Are you involved in any projects currently?
As part of my Masters in surgical education, I have just published a qualitative study on the transition from Trainee to Trainer in gyn-oncology. This was my first experience of qualitative research and the themes that emerged pose an opportunity to look at the first 5 years post-qualification and support this transition phase. The study findings have broader applications to all new fellows.
I have also come to realise the importance of taking a scholarly approach to training, teaching and assessing surgical skills, and providing feedback to trainees. The era of ‘a good surgeon always makes a good teacher’ is well and truly over. Good surgical skills need to be complimented by good teaching skills for surgical training to be effective.
How do you achieve work-life balance?
This has been an interesting journey for me over the last few years. I worked full-time as a consultant in public healthcare in Sydney post-qualification. Just before the pandemic started, I moved to Brisbane while on maternity leave. Before becoming pregnant, I had envisaged that I would have 6 months of maternity leave before re-starting work. I was advised by friends and mentors to take 12 months off and am very glad that I took their advice. A new baby and the pandemic made me rethink my priorities and I made the decision to return part-time to public work. I now do some private work in addition to my public role, but continue to work less than full-time clinically. I recognise the immense privilege I have to be able to do this.
In the past, it was a badge of honour to work almost 24/7. I was my own worst enemy, feeling like I had to keep going. I no longer feel this way.

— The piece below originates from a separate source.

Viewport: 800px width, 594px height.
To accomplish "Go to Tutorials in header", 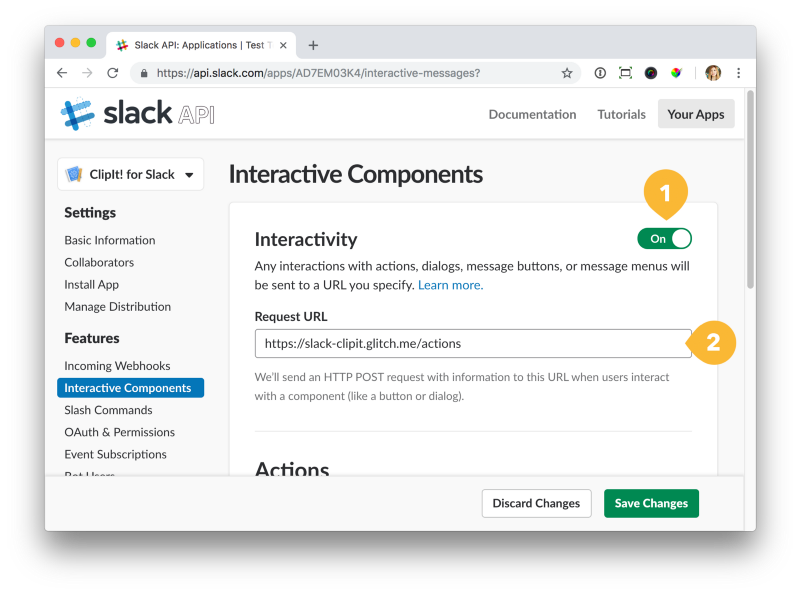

Instead, I value time with my family as well as time spent doing non-clinical work, and recognise I have some agency in choosing how I spend my time, and the importance of aligning this to my values. The most important and, perhaps, the most difficult thing is changing our own mindset and giving ourselves permission to slow down and feeling comfortable with these decisions and choices. I am happy to have allowed myself this choice to do things differently.